In the listing below, locate the line containing "1568x486 pixels. How" and copy it and every line after it through the end, exactly as written, leaving out any pictures.

Entries provided:
----

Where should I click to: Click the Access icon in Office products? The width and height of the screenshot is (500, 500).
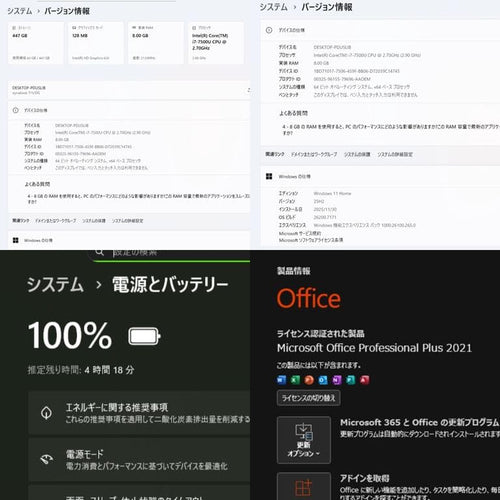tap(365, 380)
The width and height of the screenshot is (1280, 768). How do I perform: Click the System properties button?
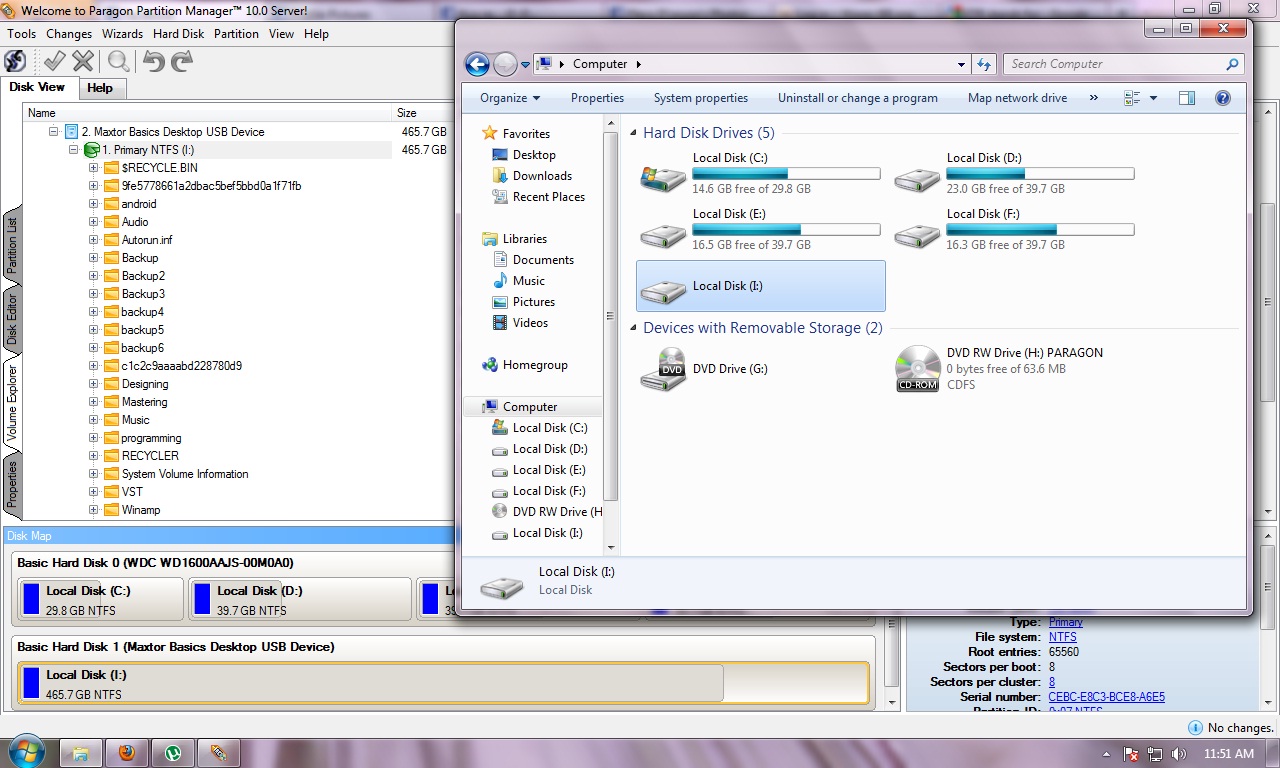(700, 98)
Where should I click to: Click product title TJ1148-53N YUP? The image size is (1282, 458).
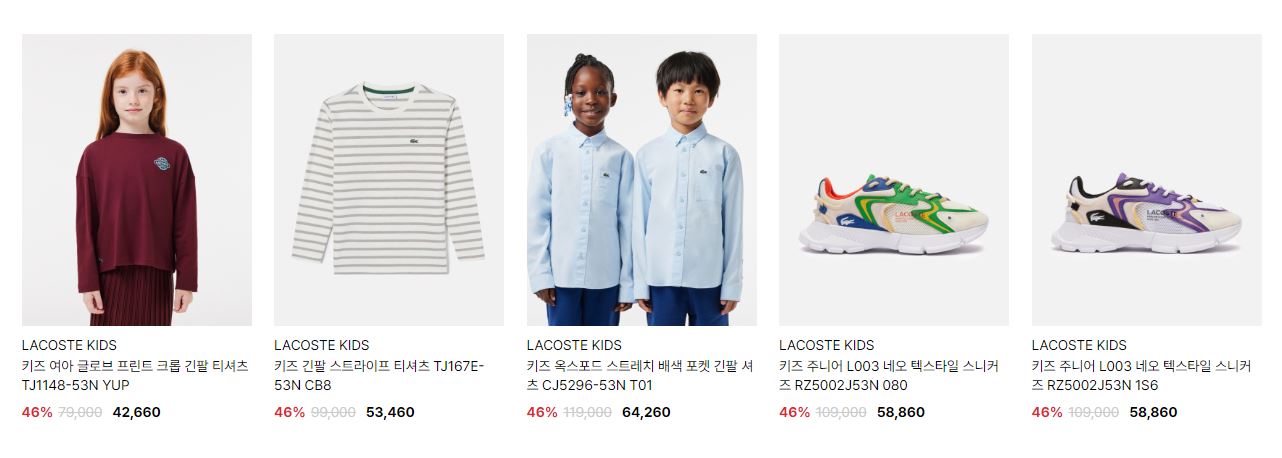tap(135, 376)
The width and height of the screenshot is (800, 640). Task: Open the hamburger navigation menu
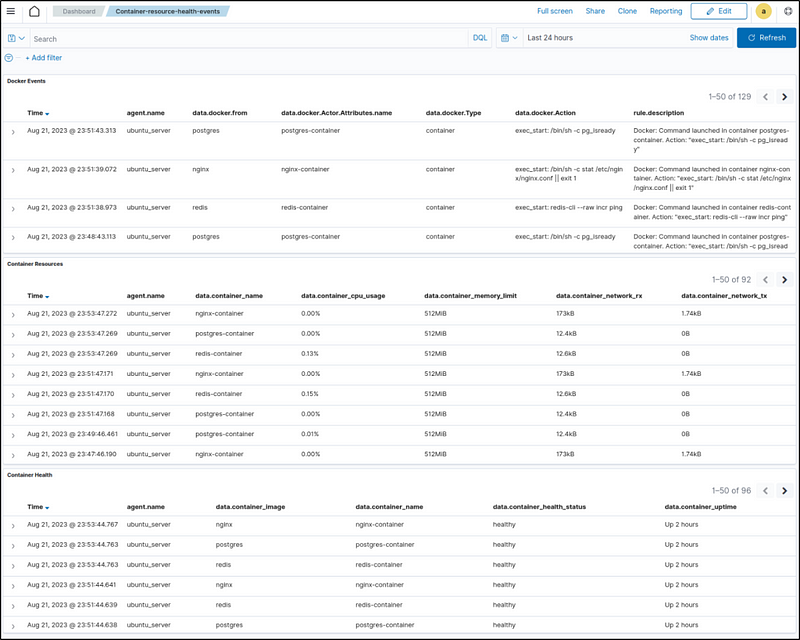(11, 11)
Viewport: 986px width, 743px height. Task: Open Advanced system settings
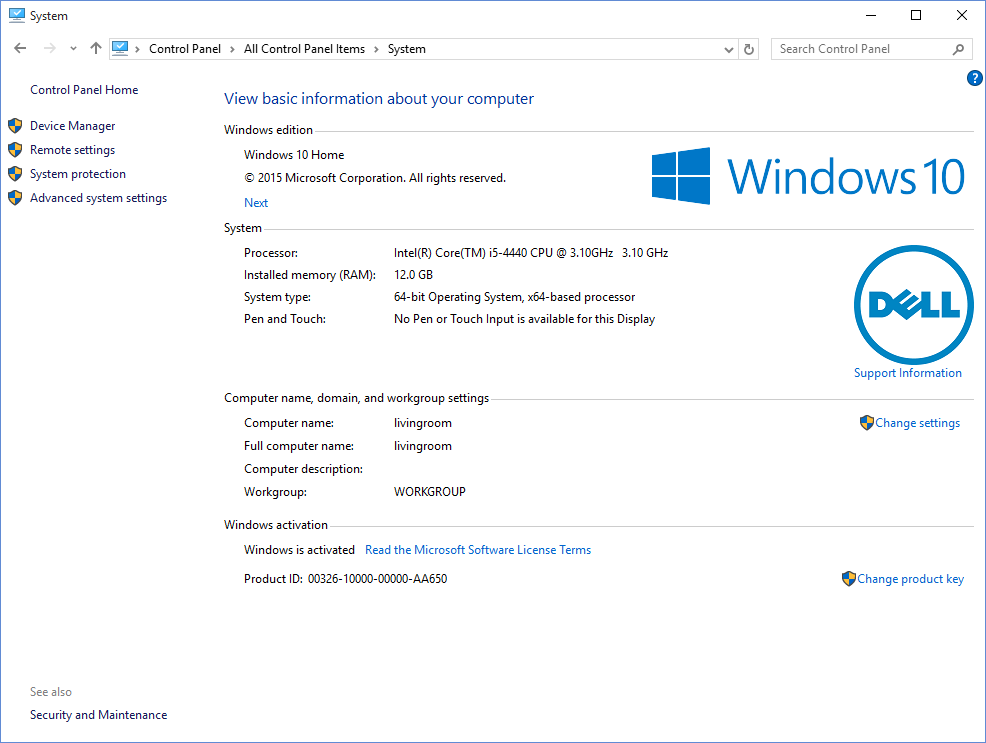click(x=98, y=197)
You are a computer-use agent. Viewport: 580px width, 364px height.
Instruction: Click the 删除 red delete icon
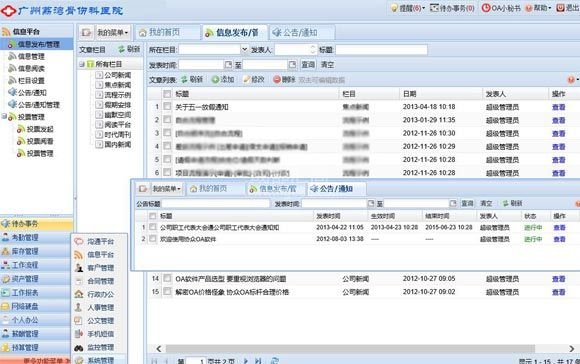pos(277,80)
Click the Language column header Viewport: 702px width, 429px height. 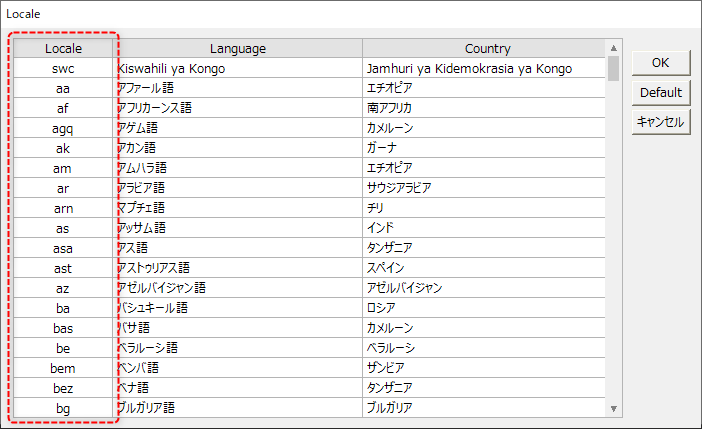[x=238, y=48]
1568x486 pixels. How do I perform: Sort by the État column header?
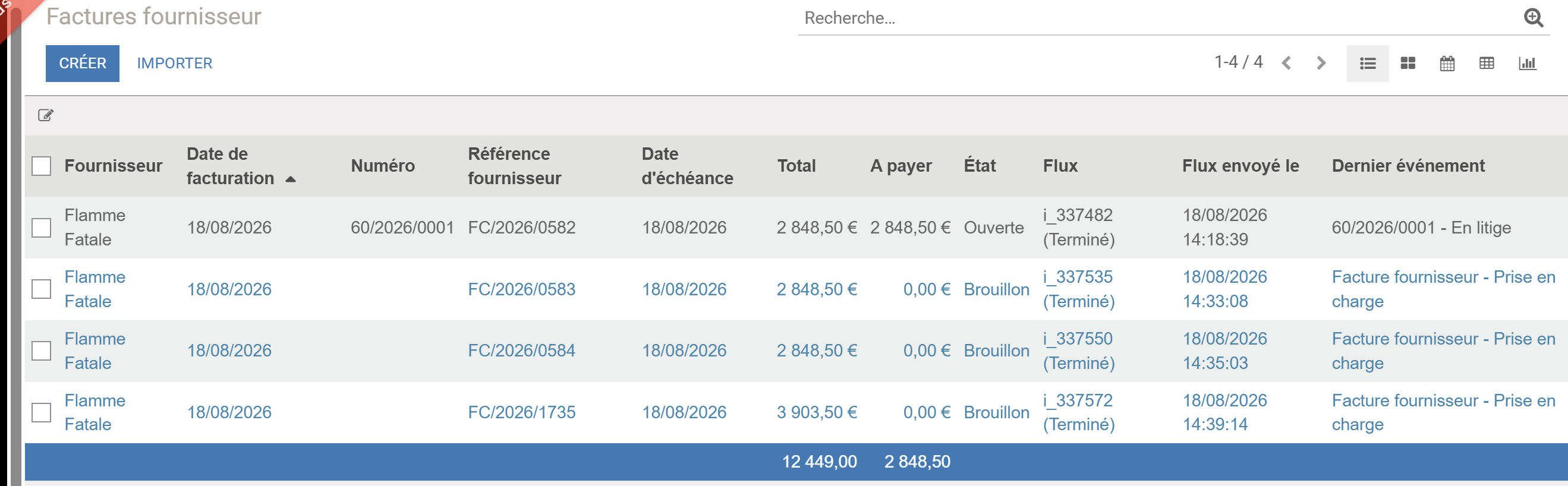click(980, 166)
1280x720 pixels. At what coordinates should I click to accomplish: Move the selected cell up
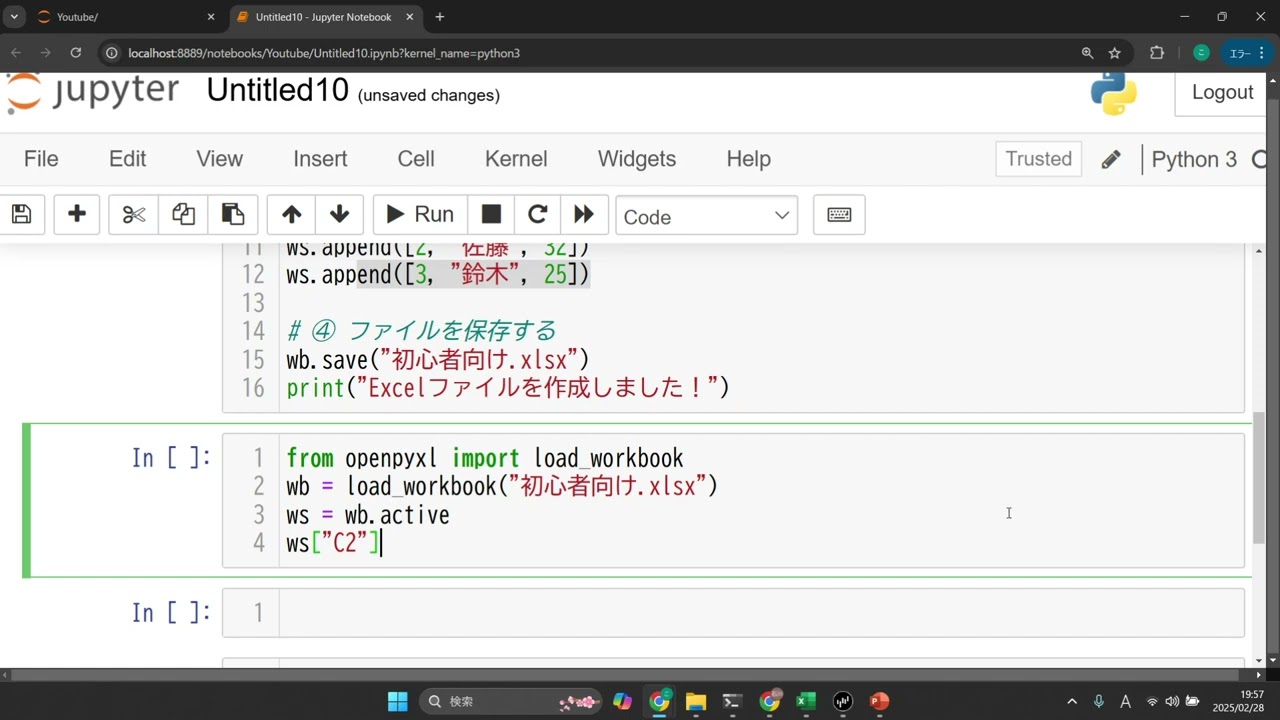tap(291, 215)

----

The answer:
1568x486 pixels. How do I perform: Sort by the État column header?
click(980, 166)
1280x720 pixels. At what coordinates should I click to accomplish: Move the selected cell up
tap(291, 215)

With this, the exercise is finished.